ETFs have probably done more to improve investor outcomes than any innovation in financial services since the mutual fund. A big part of that is the cost equation. The average equity ETF, for instance, has an expense ratio of just 0.45%, vs 1.37% for the average equity mutual fund.
But headlines aren’t the whole picture. How should you think about your real, total costs of ownership. Ultimately, it breaks down into four components.
1. Internal Costs
The most obvious costs are the ones written right on the label. You can go to any ETF here at ETF.com just by adding /(ticker) to the end of it. Want to see the expense ratio for the PIMCO Total Return ETF (BOND | B)? Just type “etf.com/bond” into your browser and a full description of the ETF is right there on the page.

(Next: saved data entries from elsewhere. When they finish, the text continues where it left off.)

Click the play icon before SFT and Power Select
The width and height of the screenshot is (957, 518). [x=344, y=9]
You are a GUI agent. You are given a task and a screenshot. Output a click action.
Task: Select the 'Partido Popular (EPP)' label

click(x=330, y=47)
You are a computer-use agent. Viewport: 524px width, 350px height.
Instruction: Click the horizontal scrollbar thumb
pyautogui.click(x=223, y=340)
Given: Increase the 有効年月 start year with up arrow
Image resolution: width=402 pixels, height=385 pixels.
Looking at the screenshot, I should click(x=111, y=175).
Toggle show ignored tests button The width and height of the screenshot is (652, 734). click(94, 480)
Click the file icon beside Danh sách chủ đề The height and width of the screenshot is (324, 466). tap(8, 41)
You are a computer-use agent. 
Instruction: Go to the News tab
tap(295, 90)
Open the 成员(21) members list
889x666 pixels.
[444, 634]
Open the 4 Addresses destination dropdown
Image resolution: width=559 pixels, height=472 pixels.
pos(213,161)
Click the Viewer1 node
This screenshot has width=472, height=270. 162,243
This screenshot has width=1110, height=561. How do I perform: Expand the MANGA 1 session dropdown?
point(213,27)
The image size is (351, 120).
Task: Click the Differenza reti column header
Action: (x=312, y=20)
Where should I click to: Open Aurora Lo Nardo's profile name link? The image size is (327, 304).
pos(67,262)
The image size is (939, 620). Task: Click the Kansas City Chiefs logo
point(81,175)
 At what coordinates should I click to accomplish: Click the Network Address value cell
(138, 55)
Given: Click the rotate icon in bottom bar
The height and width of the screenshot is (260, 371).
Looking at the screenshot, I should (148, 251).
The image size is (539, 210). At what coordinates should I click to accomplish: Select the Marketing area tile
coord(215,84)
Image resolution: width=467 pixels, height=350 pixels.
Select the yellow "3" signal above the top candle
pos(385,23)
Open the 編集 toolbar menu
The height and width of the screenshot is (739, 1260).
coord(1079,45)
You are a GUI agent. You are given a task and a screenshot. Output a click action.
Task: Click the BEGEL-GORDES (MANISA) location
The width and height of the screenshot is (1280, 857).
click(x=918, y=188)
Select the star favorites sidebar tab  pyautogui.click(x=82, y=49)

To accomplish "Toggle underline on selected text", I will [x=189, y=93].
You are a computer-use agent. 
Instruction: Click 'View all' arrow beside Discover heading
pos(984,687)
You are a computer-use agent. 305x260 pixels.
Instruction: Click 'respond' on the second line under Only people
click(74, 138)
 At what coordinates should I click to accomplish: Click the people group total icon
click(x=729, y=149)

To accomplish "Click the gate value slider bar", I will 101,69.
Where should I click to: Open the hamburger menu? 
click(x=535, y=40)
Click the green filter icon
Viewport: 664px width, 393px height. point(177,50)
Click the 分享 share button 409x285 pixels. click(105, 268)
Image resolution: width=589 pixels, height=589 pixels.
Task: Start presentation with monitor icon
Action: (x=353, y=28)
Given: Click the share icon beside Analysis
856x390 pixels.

But that number is a bit more complicated than you might think. Two costs are typically quotes for ETFs.
A “management fee” is the amount the fund issuer charges the fund for management. The “expense ratio” is all of the expenses of the fund divided by average assets. It’s further complicated by the fact that issuers will often cap the total expenses at a certain level, voluntarily covering fund expenses above a certain amount. We quote the all-in, capped cost generally.
There can also be surprises in this total expense number. If a fund has to pay dividends on short positions, or has to account for tax liabilities, you can see some surprisingly large numbers. You’ll generally see those outliers explained in the text of our reports.
Are these costs always cheaper than mutual funds? Not necessarily. ETFs can be less expensive for issuers to run—no shareholder servicing costs, no 12b-1 fees and no externalized trading expenses—but some of the cheapest mutual funds give ETFs a run for their money.
Still, in most cases, similar strategies are going to be cheaper in an ETF wrapper than in an open end mutual fund wrapper.